[Assignment] From the entries that follow, copy exactly the lines beginning at the line holding "The image size is (1292, 1030)." and continuing through the line holding "Given: Open the Options gear settings".

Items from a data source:
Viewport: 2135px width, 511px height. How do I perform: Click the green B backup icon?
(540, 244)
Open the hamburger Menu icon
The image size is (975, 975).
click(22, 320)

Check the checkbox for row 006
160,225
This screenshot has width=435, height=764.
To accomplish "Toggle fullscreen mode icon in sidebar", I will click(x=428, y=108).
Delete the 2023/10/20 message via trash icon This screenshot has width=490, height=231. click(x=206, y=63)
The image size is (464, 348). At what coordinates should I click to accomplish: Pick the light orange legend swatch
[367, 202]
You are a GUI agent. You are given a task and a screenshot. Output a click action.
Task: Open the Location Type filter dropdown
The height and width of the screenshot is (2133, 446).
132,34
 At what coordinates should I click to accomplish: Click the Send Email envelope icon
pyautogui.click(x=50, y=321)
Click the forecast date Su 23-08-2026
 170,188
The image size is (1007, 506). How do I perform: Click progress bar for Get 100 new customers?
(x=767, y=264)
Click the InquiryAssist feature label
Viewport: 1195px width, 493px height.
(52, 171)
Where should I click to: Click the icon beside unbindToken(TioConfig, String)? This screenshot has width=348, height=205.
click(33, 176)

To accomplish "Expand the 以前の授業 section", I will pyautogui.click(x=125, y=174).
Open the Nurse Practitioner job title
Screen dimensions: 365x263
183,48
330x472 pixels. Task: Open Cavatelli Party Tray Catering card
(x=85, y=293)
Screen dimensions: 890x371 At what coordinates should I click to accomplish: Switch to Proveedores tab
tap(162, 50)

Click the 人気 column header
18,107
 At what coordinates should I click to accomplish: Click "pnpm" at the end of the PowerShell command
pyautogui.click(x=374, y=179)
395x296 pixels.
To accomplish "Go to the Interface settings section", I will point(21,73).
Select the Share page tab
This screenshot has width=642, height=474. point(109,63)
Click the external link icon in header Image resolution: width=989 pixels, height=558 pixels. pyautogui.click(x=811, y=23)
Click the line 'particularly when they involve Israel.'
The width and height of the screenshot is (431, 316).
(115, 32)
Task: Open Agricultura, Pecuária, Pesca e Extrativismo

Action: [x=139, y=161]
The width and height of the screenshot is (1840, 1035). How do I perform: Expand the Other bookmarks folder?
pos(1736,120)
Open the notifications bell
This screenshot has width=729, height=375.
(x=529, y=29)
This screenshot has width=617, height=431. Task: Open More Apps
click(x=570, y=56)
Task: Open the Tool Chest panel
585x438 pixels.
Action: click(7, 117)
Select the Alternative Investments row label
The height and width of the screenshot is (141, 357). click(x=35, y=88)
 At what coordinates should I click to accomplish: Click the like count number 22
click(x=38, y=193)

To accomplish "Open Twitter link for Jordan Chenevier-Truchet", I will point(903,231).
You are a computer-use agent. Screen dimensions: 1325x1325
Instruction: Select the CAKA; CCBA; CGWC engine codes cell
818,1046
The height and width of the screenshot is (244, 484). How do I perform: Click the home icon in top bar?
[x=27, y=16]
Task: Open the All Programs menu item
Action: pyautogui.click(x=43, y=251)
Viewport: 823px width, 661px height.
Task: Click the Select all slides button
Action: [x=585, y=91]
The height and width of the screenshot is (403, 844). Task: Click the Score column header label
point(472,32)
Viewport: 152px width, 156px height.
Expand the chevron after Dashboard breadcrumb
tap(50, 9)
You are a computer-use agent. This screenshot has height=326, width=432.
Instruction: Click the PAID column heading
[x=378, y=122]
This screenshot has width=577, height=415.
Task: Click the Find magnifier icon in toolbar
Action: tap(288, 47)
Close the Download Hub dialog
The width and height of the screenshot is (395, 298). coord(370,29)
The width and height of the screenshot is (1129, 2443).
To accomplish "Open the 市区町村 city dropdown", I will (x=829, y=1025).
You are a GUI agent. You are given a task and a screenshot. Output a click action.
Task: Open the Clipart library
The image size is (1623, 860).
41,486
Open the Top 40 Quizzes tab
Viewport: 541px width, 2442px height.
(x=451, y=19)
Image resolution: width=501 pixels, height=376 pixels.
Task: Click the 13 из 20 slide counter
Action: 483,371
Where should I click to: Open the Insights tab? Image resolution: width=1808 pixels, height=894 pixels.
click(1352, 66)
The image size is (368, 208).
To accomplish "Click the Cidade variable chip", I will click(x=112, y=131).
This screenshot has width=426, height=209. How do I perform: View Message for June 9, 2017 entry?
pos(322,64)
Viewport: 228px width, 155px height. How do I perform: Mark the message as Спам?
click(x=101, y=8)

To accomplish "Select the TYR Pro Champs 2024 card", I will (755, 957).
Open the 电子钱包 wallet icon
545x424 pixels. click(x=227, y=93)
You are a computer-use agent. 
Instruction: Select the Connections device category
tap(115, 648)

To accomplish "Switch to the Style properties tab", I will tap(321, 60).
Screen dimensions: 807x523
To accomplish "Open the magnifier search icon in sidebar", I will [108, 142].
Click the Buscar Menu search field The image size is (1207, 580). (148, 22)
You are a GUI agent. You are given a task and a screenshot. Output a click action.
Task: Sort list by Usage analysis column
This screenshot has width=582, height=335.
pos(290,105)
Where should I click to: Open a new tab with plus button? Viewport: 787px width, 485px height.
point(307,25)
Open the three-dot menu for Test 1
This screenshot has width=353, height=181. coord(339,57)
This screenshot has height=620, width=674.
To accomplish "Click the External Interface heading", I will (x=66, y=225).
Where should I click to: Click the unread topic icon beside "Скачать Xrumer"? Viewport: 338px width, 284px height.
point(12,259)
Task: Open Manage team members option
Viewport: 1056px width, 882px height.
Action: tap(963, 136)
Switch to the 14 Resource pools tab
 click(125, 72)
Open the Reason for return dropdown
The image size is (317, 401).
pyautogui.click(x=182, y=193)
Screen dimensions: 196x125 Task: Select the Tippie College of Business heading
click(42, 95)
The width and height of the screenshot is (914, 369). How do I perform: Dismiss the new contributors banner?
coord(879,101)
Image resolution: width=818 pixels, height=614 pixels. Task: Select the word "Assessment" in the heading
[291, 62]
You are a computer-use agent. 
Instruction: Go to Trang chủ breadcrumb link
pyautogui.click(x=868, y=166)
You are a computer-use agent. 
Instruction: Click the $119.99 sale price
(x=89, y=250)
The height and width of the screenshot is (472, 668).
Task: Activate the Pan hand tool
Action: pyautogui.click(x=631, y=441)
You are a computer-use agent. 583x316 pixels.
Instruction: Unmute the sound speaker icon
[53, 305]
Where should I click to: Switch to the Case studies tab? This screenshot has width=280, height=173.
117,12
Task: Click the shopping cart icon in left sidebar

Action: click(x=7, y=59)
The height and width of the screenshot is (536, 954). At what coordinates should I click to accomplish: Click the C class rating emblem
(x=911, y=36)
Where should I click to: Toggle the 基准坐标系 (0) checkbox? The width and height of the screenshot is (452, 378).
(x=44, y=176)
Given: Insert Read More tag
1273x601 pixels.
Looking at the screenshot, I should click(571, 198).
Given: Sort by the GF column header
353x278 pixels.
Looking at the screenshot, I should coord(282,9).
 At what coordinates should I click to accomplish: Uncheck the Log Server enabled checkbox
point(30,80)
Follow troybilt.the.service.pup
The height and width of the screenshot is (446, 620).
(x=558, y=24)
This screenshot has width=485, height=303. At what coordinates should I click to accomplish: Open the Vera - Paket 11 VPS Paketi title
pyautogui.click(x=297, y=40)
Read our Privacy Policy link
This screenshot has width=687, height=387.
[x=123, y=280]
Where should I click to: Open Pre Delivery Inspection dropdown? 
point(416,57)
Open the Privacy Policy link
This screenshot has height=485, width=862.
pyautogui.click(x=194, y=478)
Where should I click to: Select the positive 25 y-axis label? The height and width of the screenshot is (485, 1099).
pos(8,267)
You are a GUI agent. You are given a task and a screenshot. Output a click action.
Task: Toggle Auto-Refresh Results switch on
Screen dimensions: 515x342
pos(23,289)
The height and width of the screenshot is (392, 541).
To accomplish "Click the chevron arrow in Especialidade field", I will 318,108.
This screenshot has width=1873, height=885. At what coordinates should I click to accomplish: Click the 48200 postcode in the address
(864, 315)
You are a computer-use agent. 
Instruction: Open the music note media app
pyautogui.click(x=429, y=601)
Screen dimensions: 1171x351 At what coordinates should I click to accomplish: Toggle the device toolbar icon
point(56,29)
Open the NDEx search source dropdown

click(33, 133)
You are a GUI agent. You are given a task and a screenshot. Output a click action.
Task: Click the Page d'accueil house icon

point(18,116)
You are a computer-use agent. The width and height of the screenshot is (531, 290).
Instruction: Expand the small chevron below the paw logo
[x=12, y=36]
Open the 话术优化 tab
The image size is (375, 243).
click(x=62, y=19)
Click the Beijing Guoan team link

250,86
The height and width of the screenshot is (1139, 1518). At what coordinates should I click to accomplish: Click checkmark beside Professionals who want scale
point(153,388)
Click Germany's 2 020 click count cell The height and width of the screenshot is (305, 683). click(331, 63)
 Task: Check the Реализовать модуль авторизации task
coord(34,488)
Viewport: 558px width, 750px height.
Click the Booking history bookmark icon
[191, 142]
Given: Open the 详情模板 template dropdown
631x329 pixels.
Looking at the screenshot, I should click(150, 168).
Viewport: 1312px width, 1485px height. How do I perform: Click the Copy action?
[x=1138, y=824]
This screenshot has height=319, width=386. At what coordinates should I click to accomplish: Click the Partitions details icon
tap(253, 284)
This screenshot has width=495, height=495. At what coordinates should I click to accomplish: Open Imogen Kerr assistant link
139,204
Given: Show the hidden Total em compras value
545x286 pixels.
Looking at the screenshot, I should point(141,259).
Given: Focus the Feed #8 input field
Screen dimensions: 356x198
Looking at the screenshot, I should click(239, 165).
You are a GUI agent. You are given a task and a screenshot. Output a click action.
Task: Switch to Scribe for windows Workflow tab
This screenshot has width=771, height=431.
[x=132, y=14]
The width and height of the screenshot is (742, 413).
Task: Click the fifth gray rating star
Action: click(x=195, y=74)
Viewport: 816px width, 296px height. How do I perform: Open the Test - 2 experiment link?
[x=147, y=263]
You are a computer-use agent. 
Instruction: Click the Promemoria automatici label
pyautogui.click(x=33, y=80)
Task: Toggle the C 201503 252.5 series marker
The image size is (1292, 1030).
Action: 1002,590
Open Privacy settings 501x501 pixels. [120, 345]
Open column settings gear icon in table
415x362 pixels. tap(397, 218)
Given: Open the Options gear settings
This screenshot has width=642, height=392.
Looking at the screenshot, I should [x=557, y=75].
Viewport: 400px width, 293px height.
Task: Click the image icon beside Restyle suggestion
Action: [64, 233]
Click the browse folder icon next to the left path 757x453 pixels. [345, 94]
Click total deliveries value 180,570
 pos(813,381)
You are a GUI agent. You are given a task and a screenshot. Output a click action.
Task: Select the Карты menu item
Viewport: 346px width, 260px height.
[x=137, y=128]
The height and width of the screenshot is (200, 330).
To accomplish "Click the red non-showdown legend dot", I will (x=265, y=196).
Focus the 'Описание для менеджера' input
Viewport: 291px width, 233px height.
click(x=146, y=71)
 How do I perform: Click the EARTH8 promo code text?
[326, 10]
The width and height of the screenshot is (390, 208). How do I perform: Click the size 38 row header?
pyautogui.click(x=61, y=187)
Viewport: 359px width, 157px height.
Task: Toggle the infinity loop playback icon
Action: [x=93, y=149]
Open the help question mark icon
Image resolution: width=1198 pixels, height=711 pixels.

[Solution below]
The image size is (1292, 1030).
Action: 1002,590
Open Privacy settings 501x501 pixels. [120, 345]
Open column settings gear icon in table
415x362 pixels. tap(397, 218)
Given: Open the Options gear settings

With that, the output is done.